A seguito dell’obbligo di fatturazione mensile (e non più ogni 4 settimane), è guerra tra operatori telefonici per accaparrarsi quanti più clienti possibili. Con questo nuovo sistema, dunque, le mensilità torneranno ad essere 12 e non più 13: per questo motivo le compagnie telefoniche hanno pensato bene di aumentare le tariffe (con un aumento medio delle tariffe dell’8,6%) pesando, di fatto, sulle tasche dei consumatori. E c’è di più: i call center offrono tariffe super convenienti - sia per la linea di casa che mobile – ma attenzione alle trappole come fanno sapere le associazioni dei consumatori. Dietro alle offerte con tariffe fisse potrebbero nascondersi costi dall’ascolto della segreteria telefonica, costi per i servizi “ti ho cercato”, costi di attivazione non esplicitati al cliente o addirittura costi per la sottoscrizione dell’antivirus.

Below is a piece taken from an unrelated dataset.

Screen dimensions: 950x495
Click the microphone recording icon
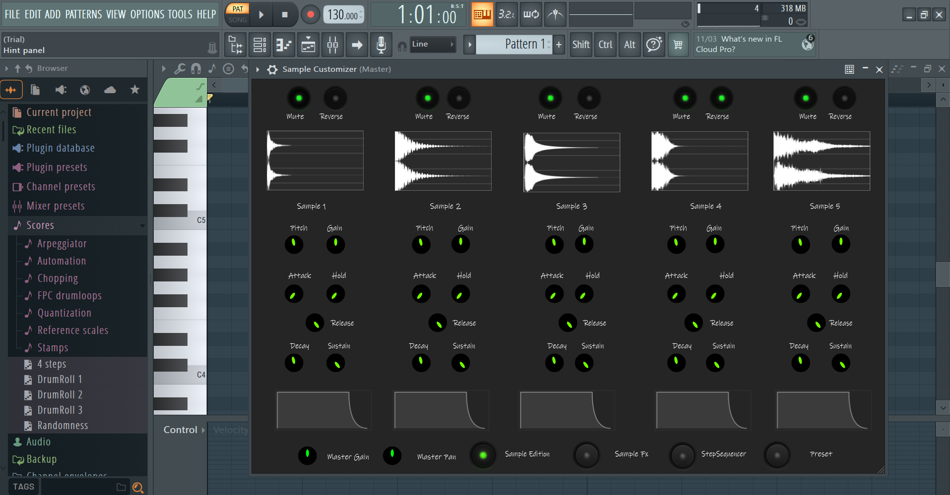[380, 45]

Come scrive il Corriere.it, Altroconsumo ha visitato, gestore per gestore, dieci punti vendita così da capire quali sono le trappole più comuni per gli utenti italiani che vogliono attivare un’offerta di telefonia mobile:

L’intento era di cambiare operatore, con un’aspettativa di domande su quale fosse il profilo di consumo o le necessità di utente. Il profilo preso in considerazione: 500 minuti di chiamate, pochissimi sms (meno di cinque al mese, per il resto Whatsapp) e un giga per navigare. Nemmeno un addetto alle vendite su due (48%) ha voluto saperlo, né ha chiesto quale fosse la tariffa in uso. Il 32% delle offerte consigliate conteneva minuti illimitati, cosa assolutamente inutile per il profilo e che avrebbe fatto lievitare il costo fisso mensile fino a 15 euro. Anche per quanto riguarda internet si punta in alto: il 36% ha proposto tariffe con più di 10 giga mensili.